In [1]:
# Install the transformers and datasets libraries
!pip install transformers datasets

import torch
from torch.utils.data import DataLoader
from transformers import DistilBertTokenizer, DistilBertForSequenceClassification
from transformers import Trainer, TrainingArguments
from datasets import load_dataset



In [2]:
# Check if a GPU is available and set the device accordingly
device = torch.device('cuda' if torch.cuda.is_available() else 'cpu')
print(device)  # This will print either 'cuda' or 'cpu' based on what's available



cuda


In [3]:
# Load the IMDb dataset
dataset = load_dataset('imdb')

The secret `HF_TOKEN` does not exist in your Colab secrets.
To authenticate with the Hugging Face Hub, create a token in your settings tab (https://huggingface.co/settings/tokens), set it as secret in your Google Colab and restart your session.
You will be able to reuse this secret in all of your notebooks.
Please note that authentication is recommended but still optional to access public models or datasets.


In [4]:
# Load the DistilBERT tokenizer
tokenizer = DistilBertTokenizer.from_pretrained('distilbert-base-uncased')


In [5]:
# Tokenize the dataset
def tokenize_function(examples):
    return tokenizer(examples['text'], padding='max_length', truncation=True)

tokenized_datasets = dataset.map(tokenize_function, batched=True)


In [6]:
# Define the model

# The DistilBertForSequenceClassification class adds a classification layer on top of the pre-trained DistilBERT model.
# The weights for this new layer (pre_classifier.weight, pre_classifier.bias, classifier.bias, classifier.weight)
# are not part of the pre-trained model and hence are initialized randomly.

model = DistilBertForSequenceClassification.from_pretrained('distilbert-base-uncased')

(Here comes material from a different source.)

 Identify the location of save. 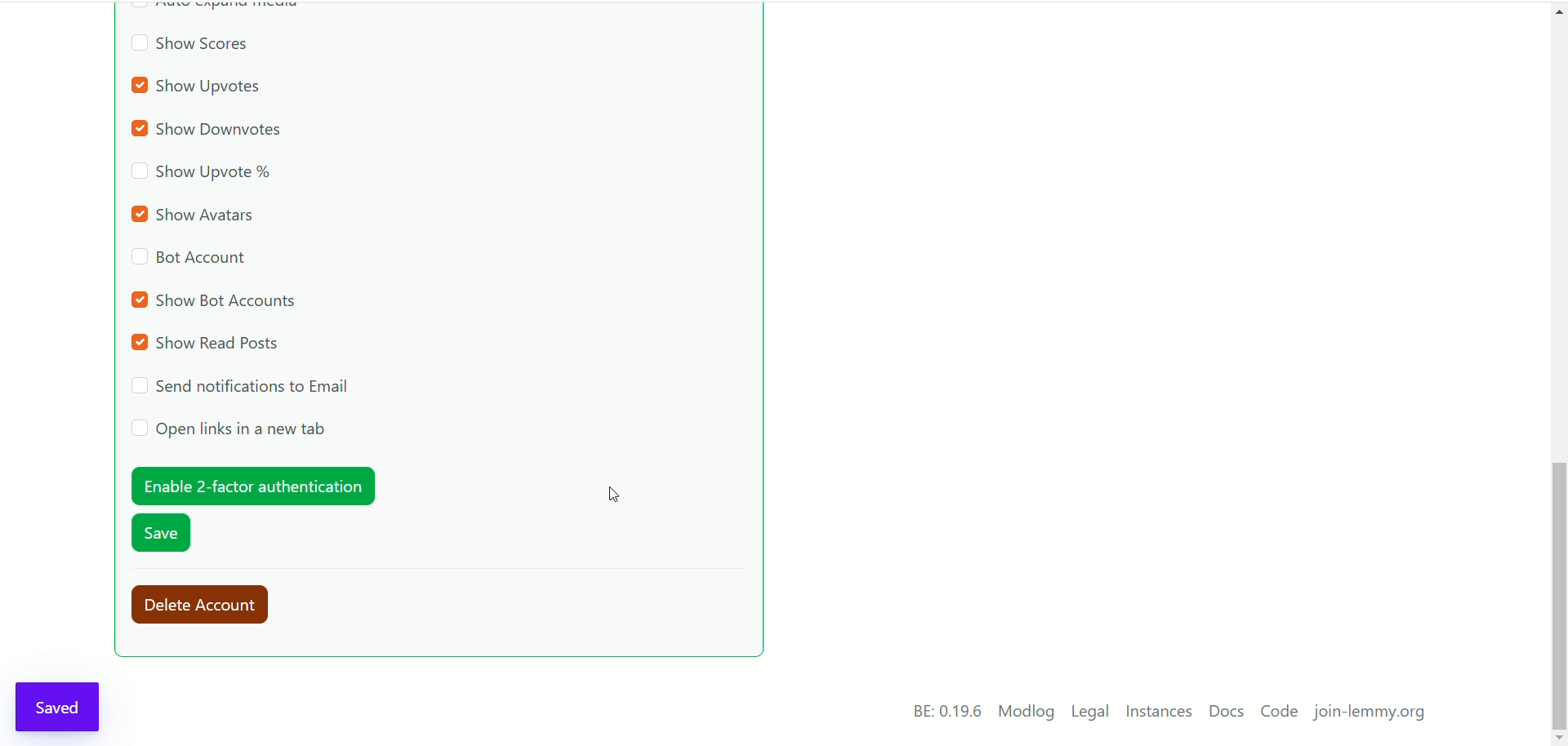
(162, 536).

Some weights of DistilBertForSequenceClassification were not initialized from the model checkpoint at distilbert-base-uncased and are newly initialized: ['classifier.weight', 'pre_classifier.weight', 'pre_classifier.bias', 'classifier.bias']
You should probably TRAIN this model on a down-stream task to be able to use it for predictions and inference.


In [7]:
# !pip install transformers[torch]

In [8]:
# !pip install accelerate -U

In [9]:
# Define the training arguments
training_args = TrainingArguments(
    output_dir='./results',          # output directory
    num_train_epochs=3,              # total number of training epochs
    per_device_train_batch_size=16,  # batch size per device during training
    per_device_eval_batch_size=64,   # batch size for evaluation
    warmup_steps=500,                # number of warmup steps for learning rate scheduler
    weight_decay=0.01,               # strength of weight decay
    logging_dir='./logs',            # directory for storing logs
    logging_steps=10,
)

# Initialize the Trainer
trainer = Trainer(
    model=model,
    args=training_args,
    train_dataset=tokenized_datasets['train'],
    eval_dataset=tokenized_datasets['test'],
)

In [10]:
# Train the model
trainer.train()

Step,Training Loss
10,0.6914
20,0.6876
30,0.6779
40,0.6874
50,0.6783
60,0.6707
70,0.6491
80,0.6156
90,0.563
100,0.4745


TrainOutput(global_step=4689, training_loss=0.17048716166299605, metrics={'train_runtime': 3666.97, 'train_samples_per_second': 20.453, 'train_steps_per_second': 1.279, 'total_flos': 9935054899200000.0, 'train_loss': 0.17048716166299605, 'epoch': 3.0})

In [11]:
# Save the fine-tuned model and tokenizer locally
model.save_pretrained('./fine_tuned_model')
tokenizer.save_pretrained('./fine_tuned_tokenizer')

('./fine_tuned_tokenizer/tokenizer_config.json',
 './fine_tuned_tokenizer/special_tokens_map.json',
 './fine_tuned_tokenizer/vocab.txt',
 './fine_tuned_tokenizer/added_tokens.json')

In [12]:
# Save the fine-tuned model and tokenizer on Google Drive

from google.colab import drive
drive.mount('/content/drive')

model.save_pretrained('/content/drive/My Drive/fine_tuned_model')
tokenizer.save_pretrained('/content/drive/My Drive/fine_tuned_tokenizer')


Mounted at /content/drive


('/content/drive/My Drive/fine_tuned_tokenizer/tokenizer_config.json',
 '/content/drive/My Drive/fine_tuned_tokenizer/special_tokens_map.json',
 '/content/drive/My Drive/fine_tuned_tokenizer/vocab.txt',
 '/content/drive/My Drive/fine_tuned_tokenizer/added_tokens.json')